Please state how many lines in the records that follow include "grid", with no other output.

━━━━━━━━

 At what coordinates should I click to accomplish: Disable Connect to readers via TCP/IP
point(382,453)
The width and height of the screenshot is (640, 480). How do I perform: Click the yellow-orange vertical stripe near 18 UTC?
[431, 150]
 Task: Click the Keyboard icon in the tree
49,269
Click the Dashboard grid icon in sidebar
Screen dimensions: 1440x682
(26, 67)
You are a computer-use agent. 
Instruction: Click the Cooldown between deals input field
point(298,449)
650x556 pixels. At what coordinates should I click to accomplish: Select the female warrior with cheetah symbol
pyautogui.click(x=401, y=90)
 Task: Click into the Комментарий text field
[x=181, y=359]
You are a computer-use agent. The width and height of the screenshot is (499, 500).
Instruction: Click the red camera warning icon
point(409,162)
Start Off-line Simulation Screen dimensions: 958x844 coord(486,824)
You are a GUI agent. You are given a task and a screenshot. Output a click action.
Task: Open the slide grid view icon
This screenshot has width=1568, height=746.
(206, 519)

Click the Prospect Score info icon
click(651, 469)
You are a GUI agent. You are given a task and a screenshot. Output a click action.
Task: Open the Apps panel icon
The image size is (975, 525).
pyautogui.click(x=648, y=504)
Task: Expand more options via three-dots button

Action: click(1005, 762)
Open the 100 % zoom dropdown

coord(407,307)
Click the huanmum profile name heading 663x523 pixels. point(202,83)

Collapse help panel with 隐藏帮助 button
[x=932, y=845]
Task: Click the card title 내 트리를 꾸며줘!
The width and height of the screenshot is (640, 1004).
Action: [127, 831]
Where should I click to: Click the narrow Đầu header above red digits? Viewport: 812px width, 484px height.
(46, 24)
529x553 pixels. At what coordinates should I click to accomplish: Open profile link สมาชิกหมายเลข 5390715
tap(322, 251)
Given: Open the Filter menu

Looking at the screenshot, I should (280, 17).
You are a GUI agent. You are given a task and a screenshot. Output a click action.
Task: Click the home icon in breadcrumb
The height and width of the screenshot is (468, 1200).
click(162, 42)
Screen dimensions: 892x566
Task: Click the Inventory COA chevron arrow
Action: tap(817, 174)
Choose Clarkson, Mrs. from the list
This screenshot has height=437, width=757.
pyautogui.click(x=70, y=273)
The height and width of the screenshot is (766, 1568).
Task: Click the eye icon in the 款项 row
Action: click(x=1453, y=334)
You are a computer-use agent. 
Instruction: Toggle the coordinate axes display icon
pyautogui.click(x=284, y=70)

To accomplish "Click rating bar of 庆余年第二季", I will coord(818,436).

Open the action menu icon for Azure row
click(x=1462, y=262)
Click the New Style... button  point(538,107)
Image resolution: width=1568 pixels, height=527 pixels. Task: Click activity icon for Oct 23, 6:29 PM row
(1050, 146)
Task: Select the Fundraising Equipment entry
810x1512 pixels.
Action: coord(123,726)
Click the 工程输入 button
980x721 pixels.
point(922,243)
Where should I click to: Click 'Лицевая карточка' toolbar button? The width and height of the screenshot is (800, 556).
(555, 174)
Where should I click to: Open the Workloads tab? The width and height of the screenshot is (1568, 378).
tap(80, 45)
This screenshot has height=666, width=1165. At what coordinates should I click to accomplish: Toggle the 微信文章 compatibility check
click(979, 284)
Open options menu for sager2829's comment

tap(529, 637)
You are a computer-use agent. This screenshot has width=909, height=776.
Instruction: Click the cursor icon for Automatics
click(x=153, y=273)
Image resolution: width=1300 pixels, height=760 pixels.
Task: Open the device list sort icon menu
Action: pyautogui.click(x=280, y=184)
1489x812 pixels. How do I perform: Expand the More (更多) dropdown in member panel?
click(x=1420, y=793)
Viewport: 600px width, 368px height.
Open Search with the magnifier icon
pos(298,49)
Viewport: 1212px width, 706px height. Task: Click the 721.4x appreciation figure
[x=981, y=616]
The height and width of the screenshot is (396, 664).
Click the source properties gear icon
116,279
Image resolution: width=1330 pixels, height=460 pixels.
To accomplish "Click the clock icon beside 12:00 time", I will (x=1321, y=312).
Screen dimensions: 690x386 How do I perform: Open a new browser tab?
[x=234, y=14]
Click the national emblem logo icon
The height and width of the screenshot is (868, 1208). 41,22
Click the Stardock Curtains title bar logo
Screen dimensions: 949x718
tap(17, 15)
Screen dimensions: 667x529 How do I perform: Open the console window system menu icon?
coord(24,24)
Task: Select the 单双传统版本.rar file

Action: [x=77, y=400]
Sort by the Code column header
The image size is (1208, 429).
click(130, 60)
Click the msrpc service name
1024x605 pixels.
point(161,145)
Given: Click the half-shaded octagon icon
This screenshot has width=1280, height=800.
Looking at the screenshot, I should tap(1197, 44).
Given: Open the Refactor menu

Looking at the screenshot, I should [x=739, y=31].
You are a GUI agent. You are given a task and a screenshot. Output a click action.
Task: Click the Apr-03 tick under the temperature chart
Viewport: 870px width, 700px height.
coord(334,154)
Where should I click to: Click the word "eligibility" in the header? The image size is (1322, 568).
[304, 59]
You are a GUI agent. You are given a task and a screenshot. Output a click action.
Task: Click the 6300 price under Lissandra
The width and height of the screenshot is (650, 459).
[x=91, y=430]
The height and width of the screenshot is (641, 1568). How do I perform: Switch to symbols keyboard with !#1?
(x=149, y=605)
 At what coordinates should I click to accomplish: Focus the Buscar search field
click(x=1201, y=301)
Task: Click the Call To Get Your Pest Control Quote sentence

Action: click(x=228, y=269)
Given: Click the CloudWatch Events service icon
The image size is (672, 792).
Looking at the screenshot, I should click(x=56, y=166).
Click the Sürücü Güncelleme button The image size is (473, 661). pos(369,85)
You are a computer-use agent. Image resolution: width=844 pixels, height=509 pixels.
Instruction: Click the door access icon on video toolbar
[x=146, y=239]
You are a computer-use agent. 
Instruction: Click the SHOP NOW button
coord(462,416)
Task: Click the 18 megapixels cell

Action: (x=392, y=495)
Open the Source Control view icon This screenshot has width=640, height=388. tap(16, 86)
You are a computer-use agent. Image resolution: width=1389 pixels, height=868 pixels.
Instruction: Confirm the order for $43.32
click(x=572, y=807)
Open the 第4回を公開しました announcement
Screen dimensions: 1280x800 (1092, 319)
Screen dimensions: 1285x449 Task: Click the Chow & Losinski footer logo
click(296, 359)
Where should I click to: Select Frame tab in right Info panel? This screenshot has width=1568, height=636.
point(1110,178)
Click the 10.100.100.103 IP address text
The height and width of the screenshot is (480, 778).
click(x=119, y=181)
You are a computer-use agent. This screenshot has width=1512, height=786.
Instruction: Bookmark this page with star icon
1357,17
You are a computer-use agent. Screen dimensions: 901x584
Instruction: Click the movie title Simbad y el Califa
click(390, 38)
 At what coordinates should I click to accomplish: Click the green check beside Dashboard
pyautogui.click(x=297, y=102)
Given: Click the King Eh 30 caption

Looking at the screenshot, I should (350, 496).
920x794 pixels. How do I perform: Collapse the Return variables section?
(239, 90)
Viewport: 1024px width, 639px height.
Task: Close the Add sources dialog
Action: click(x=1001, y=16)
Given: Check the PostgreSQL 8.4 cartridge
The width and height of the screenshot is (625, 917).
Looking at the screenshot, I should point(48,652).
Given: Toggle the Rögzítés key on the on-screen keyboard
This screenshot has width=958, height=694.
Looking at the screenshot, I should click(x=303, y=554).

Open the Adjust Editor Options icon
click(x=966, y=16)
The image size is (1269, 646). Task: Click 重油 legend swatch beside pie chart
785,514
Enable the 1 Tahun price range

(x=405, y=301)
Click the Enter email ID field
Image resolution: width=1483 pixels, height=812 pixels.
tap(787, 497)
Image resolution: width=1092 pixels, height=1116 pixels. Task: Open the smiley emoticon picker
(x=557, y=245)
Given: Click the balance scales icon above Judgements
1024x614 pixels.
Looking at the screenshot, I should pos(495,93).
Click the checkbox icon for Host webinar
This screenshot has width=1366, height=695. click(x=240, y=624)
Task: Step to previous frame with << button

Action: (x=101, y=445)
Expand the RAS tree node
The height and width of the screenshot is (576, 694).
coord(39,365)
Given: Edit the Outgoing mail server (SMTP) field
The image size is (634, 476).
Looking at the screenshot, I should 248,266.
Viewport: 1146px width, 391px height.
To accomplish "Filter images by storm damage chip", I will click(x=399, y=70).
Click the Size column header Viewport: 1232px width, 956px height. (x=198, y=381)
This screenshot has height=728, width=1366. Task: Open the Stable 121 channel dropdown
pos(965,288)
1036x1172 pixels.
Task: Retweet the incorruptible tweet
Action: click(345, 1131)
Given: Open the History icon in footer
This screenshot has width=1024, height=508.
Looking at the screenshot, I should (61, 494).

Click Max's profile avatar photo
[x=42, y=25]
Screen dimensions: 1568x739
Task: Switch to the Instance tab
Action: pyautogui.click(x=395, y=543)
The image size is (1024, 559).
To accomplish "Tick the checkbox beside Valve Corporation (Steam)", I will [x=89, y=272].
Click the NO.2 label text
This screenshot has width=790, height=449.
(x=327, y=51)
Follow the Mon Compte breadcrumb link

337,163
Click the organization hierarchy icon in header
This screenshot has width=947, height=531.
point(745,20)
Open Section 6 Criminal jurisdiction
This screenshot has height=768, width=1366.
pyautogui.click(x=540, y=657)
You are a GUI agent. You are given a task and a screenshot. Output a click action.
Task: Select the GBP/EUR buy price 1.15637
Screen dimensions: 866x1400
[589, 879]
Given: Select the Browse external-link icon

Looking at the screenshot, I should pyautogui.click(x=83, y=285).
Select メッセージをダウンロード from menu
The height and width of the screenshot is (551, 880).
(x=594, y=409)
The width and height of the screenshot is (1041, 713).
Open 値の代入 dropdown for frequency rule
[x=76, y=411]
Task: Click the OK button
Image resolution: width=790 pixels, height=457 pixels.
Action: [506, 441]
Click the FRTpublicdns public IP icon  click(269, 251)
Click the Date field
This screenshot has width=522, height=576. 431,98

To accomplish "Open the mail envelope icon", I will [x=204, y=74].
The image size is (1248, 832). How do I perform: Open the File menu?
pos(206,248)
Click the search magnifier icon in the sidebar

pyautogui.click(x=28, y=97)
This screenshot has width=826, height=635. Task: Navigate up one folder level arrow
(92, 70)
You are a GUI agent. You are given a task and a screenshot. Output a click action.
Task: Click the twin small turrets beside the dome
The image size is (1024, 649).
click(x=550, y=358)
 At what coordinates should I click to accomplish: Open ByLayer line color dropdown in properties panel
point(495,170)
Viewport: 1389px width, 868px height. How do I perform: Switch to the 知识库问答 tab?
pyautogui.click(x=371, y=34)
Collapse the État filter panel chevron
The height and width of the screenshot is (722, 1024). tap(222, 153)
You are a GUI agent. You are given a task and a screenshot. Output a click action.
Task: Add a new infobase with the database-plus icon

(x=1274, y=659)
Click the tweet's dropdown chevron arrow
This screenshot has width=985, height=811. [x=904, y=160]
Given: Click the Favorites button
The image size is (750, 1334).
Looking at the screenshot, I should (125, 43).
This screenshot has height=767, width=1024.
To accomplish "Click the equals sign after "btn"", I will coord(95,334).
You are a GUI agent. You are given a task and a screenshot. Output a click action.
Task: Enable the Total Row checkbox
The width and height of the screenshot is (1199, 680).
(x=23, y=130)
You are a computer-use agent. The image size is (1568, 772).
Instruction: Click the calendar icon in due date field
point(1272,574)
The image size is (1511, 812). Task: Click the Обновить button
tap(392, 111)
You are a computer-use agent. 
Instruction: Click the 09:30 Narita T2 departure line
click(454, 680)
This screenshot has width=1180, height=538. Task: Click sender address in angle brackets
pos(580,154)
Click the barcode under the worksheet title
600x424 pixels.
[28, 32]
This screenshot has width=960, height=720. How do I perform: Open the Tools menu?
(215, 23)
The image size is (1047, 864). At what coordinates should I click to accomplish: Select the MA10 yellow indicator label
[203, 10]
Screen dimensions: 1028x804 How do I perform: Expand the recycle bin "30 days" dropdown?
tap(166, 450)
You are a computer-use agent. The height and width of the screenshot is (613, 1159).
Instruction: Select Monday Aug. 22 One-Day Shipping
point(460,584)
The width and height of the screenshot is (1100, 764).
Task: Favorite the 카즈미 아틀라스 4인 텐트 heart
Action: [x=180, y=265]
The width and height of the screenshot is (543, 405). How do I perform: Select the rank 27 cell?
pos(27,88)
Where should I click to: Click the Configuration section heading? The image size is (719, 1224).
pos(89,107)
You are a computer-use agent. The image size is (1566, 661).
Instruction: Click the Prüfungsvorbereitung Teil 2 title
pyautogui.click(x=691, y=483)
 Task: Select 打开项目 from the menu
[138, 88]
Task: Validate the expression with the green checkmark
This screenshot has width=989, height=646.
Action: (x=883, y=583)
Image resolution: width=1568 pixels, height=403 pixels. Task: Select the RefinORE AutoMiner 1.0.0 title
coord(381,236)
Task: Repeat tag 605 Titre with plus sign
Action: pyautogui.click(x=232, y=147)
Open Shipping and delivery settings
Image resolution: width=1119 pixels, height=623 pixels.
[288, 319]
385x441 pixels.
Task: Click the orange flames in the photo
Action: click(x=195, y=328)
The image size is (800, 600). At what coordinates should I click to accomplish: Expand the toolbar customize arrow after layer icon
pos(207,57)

━━━━━━━━

* _Answer to this task_
2